- Task brief
Please extract every line from the entries below that contains the string "Open".

- - - - - - -

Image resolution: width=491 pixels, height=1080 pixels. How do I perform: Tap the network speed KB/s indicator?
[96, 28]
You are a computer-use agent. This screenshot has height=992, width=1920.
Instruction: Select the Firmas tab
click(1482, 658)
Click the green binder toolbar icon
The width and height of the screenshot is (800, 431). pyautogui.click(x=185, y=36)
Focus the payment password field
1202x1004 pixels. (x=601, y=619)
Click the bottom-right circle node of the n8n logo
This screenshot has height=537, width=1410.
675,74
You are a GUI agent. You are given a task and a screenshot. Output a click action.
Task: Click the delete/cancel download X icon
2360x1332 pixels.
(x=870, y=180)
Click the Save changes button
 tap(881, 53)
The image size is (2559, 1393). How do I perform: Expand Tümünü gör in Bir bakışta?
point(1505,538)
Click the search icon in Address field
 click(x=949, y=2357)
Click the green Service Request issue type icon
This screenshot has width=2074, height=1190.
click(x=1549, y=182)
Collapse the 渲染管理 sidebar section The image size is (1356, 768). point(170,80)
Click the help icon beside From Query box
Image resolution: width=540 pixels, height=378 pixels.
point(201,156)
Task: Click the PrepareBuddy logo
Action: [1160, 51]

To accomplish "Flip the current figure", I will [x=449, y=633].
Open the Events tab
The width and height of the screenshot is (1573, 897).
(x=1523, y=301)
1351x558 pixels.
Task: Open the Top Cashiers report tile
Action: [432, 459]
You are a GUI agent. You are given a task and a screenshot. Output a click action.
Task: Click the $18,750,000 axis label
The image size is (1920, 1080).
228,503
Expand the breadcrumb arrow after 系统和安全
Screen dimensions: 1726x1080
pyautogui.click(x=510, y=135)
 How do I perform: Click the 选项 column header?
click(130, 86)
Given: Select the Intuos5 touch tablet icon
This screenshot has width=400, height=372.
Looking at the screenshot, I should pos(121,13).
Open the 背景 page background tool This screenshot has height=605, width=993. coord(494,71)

- - - - - - -

- Task solution
Open the Events tab
Task: Open the Top Cashiers report tile
Open the 背景 page background tool This screenshot has height=605, width=993. coord(494,71)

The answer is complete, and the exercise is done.